▶ _What to work on_:
Starting with the line that holds "Image resolution: width=672", repeat each line through the last one below, exactly. Pictures stay out.

Saved entries:
************
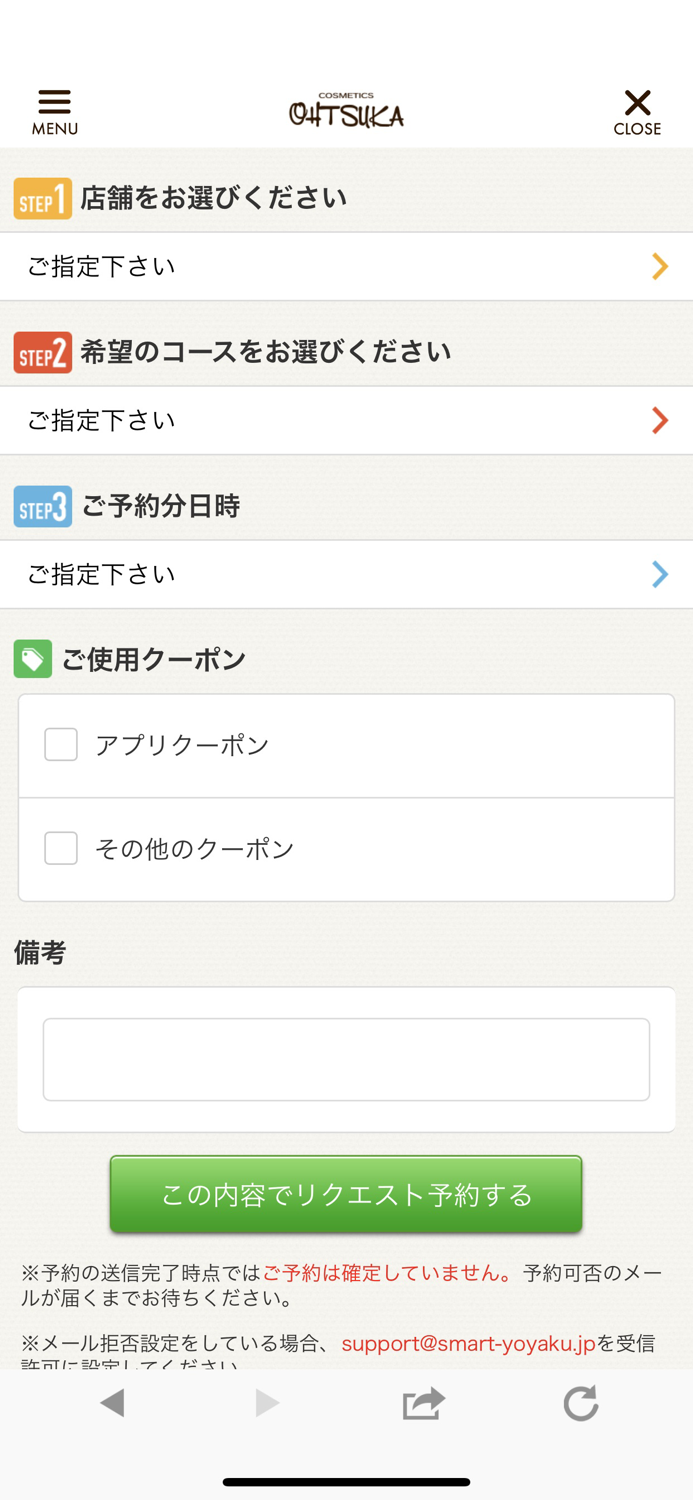Open the share icon in bottom bar
The height and width of the screenshot is (1500, 693).
423,1403
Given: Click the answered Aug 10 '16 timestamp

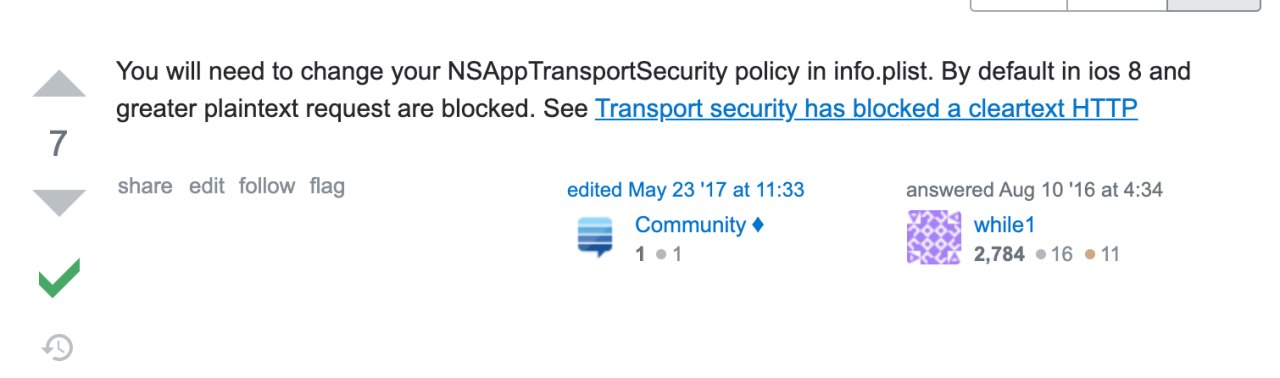Looking at the screenshot, I should tap(1034, 189).
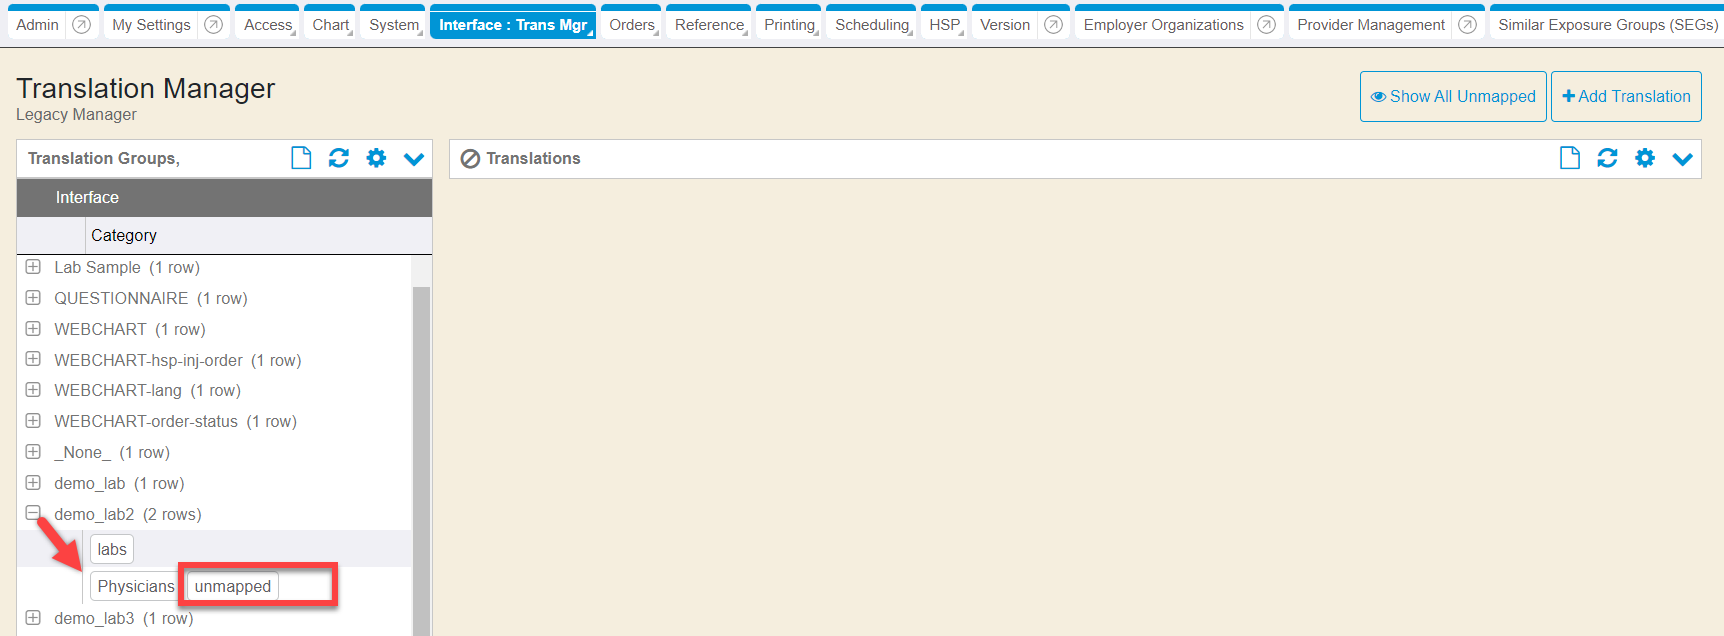This screenshot has height=636, width=1724.
Task: Open Translation Groups gear settings
Action: coord(376,158)
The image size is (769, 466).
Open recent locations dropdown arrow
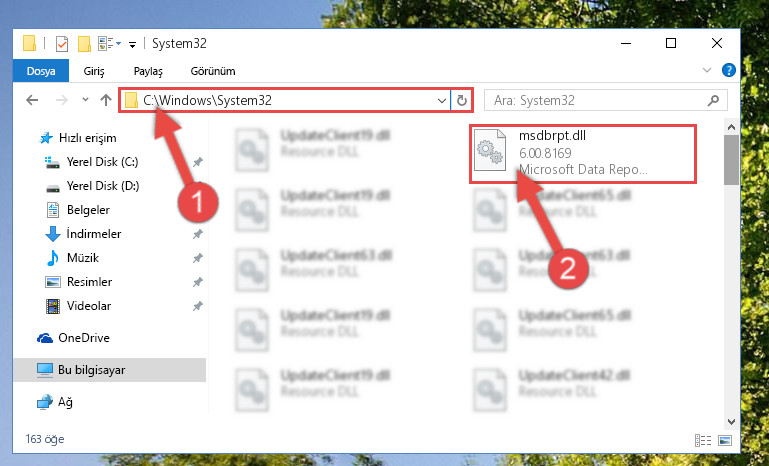(85, 100)
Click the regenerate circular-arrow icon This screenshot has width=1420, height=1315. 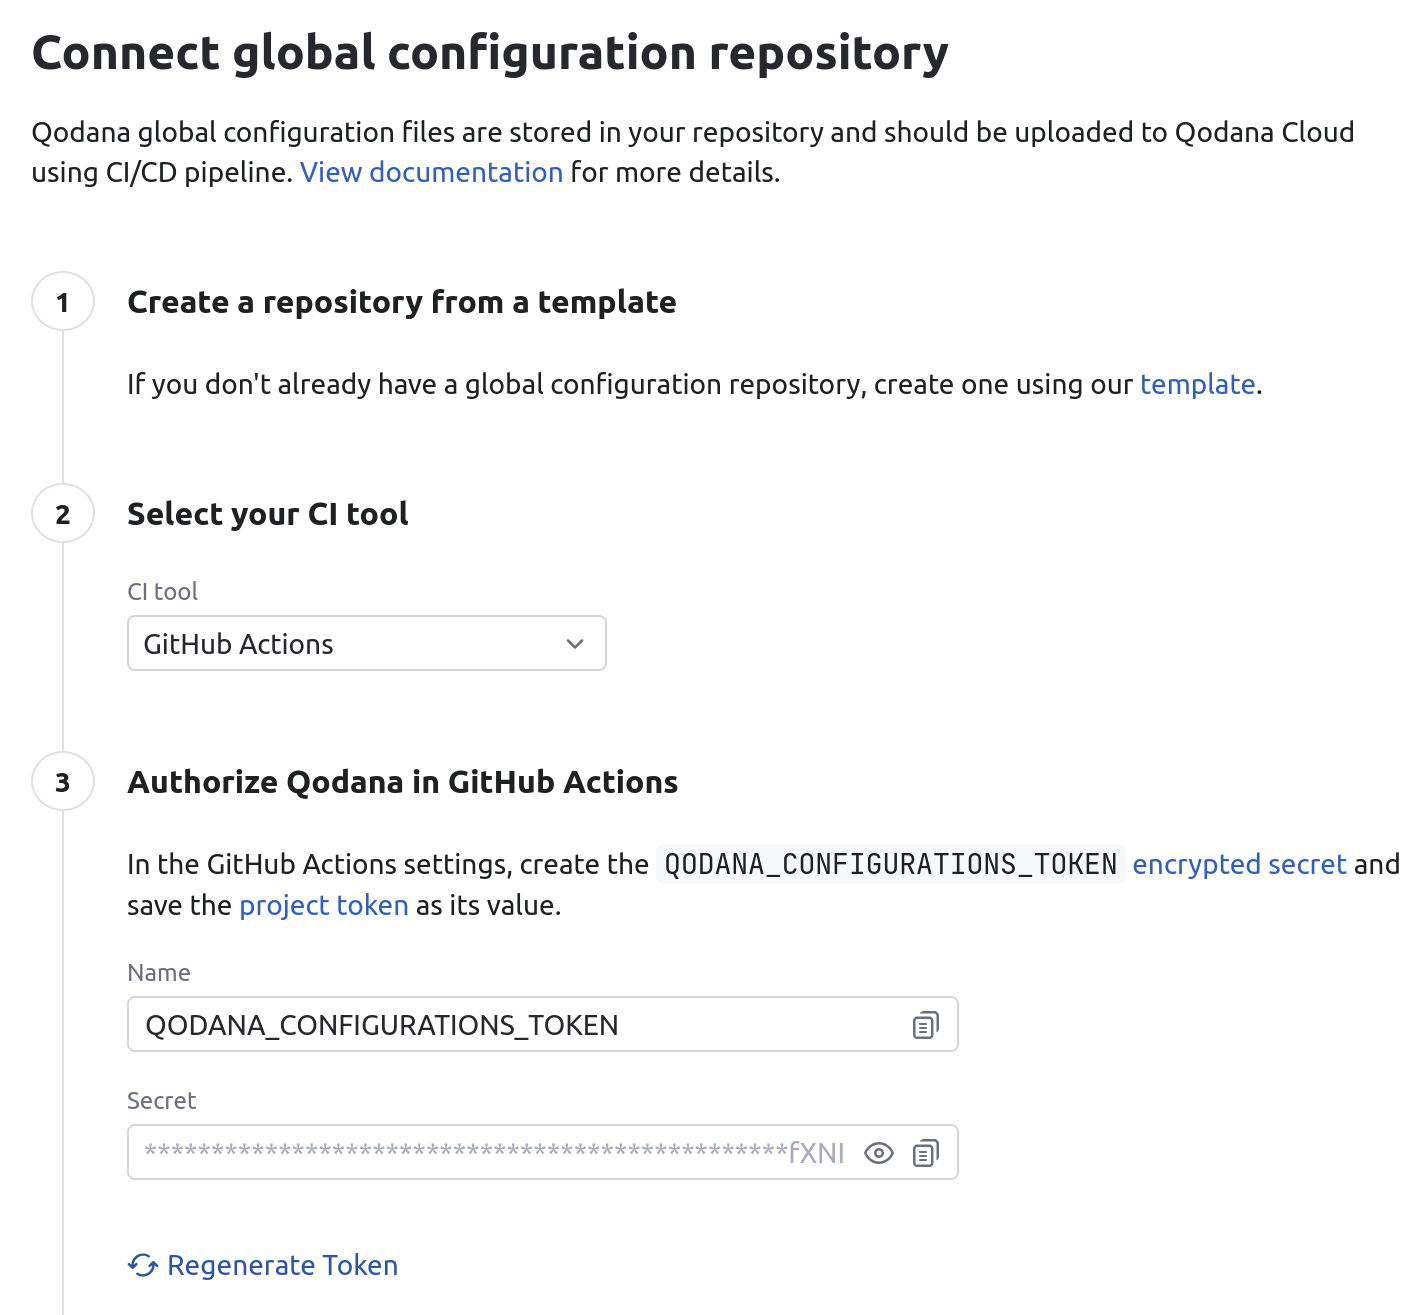(142, 1265)
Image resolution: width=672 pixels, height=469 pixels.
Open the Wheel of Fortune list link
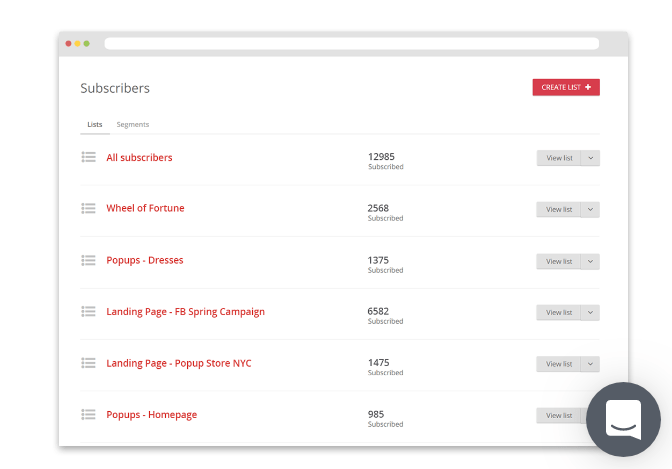pos(145,208)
************
▶ _Response to the exercise_:
Image resolution: width=672 pixels, height=469 pixels.
Open the Wheel of Fortune list link
pos(145,208)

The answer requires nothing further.